As promotion for her brand new album Witness, the singer is currently in the middle of a three day 24/7 livestream stretching from Thursday to Sunday that has filmed her doing everything from yoga, to sleeping to sobbing to a therapist.
The house was built specifically for her peculiar Celebrity Big Brother stunt and has seen Perry sit down with a celebrity therapist, cook with Gordon Ramsey and most recently be interviewed by podcast host DeRay McKesson.
The civil rights activist has been very vocal about African-American rights in the US and used his interview with Perry to call her out on appropriating culture.
The singer has previously landed herself in hot water for her This Is How We Do music video, wearing traditional Japanese dress on stage and comparing fans missing her new hairstyle to Obama leaving the White House.
"In my intent to admire and appreciate a culture I actually did appropriate and I mad a mistake. I'm juggling 7000 balls," Perry said when asked about her music video.
The This Is How We Do video drew criticism specifically for scenes where Perry is wearing cornrow braids and eating watermelon.
The singer admitted it wasn't until a friend pulled her aside and explained to her the offence caused to African-Americans that Perry understood.
"She told me about the power in black women's hair and the struggle and I listened and I heard and I didn't know," she said.
"It's hard to hear those clapbacks sometimes and your ego just wants to turn from them and I've had great teachers who hold me accountable like when I said I wasn't a feminist.
"My friend Shannon pulled me aside and said 'Sweetie, here's the Webster definition of feminism and it's just equality,'" she added.

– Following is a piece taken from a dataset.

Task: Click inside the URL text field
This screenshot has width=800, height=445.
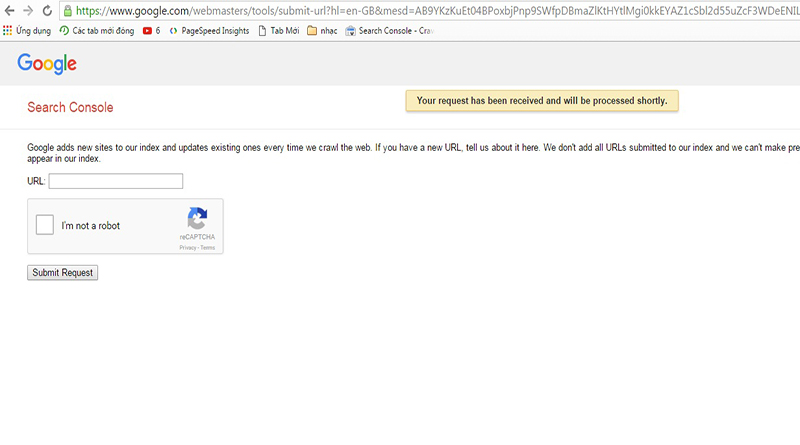Action: [x=115, y=181]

When McKesson asked the singer if she could "understand why people would react that way" over her This Is How We Do video, she was quick to agree.
"I have lots of white privilege," she told him.

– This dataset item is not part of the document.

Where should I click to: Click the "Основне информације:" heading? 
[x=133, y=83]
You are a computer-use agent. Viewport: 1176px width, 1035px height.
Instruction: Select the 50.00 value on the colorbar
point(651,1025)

Perry also recently came under fire for a joke she made about former President Barack Obama.
"Someone says, 'I miss your old black hair,'" newly blonde Perry said into the camera. "Oh, really? Do you miss Barack Obama as well? Oh, OK. Times change. Bye! See you guys later."
Speaking to McKesson, Perry explained she'd made the joke after feeling self-conscious about her hair.
"In my attempt to make a joke I made a mistake and I had said it wrong and something really triggered me," she said.
"Someone was coming for my hair again and someone said I'm not pretty enough without my black hair and I snapped," she explained.
Perry also had an odd explanation for her comment about "not wanting to live in a segregated world".
"I don't want to live in a segregated world, especially in music. I've been able to collaborate with Kanye West, Nicki Minaj, Juicy J, Migos ... How can I collaborate with people and lift them up and give them that spotlight. How can I lift them up in a way that's good," she said.
The singer also addressed her struggle with interviews and attempting to "avoid traps" they set for her.
"I had this interview before and I could just tell they had an agenda and I get it they have editors, bosses," she said.
"Sometimes it's a dance where I was like there's a trap and there's a trap and sometimes it gets so big that it's all just orbiting around me," she added.
Before Perry's interview with McKesson, the 32-year-old sat had sat down with Natalie Morales from NBC News and podcaster Arianna Huffington, the latter of whom had asked her about her much-talked about feud with Taylor Swift.
"It's time, there are bigger fish to fry and I love her and I want the best for her. I think she's a fantastic songwriter," she said.
"I truly want to come together in a place of love, forgiveness and understanding and compassion," she added.